A fala de Fux acontece em meio aos constantes ataques do presidente Jair Bolsonaro ao sistema eletrônico de votação e a ministros do STF — especialmente Luís Roberto Barroso, Edson Fachin e Alexandre de Moraes. Fachin é o atual presidente do Tribunal Superior Eleitoral (TSE), tendo sucedido Barroso no posto, enquanto Moraes comandará a corte durante as eleições.

Bolsonaro acusa, sem apresentar provas, os três magistrados de terem o ex-presidente Luiz Inácio Lula da Silva como candidato preferencial na eleição presidencial de outubro. Ele também faz com frequência declarações falsas sobre o sistema de votação, como por exemplo a de que a totalização de votos é feita uma “sala secreta” no TSE. Na verdade, a totalização é um ato público, como a corte eleitoral já esclareceu por diversas vezes.

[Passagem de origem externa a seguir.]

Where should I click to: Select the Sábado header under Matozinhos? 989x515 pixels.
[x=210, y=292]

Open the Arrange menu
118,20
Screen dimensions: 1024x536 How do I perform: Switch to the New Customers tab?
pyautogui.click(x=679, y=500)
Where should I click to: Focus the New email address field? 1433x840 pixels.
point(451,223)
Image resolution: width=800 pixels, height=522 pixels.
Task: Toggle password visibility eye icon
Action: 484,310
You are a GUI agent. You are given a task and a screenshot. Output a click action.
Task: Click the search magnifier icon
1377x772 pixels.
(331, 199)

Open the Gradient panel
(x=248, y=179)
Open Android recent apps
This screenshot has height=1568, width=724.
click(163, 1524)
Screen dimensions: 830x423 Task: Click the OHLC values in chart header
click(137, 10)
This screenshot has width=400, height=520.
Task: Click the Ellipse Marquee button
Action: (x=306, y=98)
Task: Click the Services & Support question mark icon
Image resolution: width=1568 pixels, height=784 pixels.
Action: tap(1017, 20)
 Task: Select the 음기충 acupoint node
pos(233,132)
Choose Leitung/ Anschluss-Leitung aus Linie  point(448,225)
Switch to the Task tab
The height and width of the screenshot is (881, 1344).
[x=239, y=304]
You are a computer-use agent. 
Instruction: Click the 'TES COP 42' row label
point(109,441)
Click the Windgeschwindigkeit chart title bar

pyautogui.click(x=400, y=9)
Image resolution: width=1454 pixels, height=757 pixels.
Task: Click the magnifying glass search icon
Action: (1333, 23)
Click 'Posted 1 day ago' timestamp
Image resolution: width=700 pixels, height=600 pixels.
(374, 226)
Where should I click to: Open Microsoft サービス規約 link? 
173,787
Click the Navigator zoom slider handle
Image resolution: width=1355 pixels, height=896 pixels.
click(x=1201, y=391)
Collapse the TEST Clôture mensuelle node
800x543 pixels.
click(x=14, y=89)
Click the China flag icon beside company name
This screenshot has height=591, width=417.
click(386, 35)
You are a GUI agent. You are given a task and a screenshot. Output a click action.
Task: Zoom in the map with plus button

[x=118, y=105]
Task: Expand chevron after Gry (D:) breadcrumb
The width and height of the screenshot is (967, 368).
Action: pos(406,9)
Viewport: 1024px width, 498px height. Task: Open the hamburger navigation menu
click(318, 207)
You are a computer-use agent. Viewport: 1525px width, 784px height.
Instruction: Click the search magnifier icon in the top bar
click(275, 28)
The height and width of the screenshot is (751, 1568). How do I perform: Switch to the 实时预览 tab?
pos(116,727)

O ministro Edson Fachin, presidente do TSE (Tribunal Superior Eleitoral), declarou que “regras do jogo eleitoral são conhecidas por todos e devem ser respeitadas”. Ele reiterou que em “2022 haverá eleições livres, seguras e auditáveis e que exprimirão a vontade do eleitorado brasileiro, e isso significa respeitar a legitimidade da vontade do verdadeiro e único titular do poder na República Federativa do Brasil, que é o povo brasileiro”, disse Fachin.

Recentemente, indagado se aceitaria o resultado das eleições caso saísse derrotado, Bolsonaro recusou-se a responder e, em entrevista ao jornal O Estado de S. Paulo, o filho mais velho do presidente, o senador Flávio Bolsonaro (PL-RJ), disse não ser possível controlar a reação dos apoiadores de Bolsonaro a resultado das eleições.

Marco temporal

Um outro momento da tumultuada relação entre os dois Poderes foi protagonizado por Bolsonaro, que prometeu descumprir decisão desfavorável ao agronegócio no julgamento da ação sobre a tese marco temporal para demarcações de terras indígenas.

“Se ele (Fachin, relator da ação sobre o marco temporal na Corte) conseguir vitória nisso, me restam duas coisas: entregar as chaves para o Supremo ou falar que não vou cumprir. Eu não tenho alternativa”, afirmou em discurso na feira de agricultores Agrishow, em Ribeirão Preto (SP).

As ameaças de Bolsonaro provocaram o recuo estratégico do presidente do Supremo ao tratar o assunto. A ação sobre o marco temporal estava preparada para ir a julgamento em 23 de junho , mas foi retirada da pauta de votações após os ministros firmarem um acordo nos bastidores para diminuir a fervura na relação com o Executivo Federal.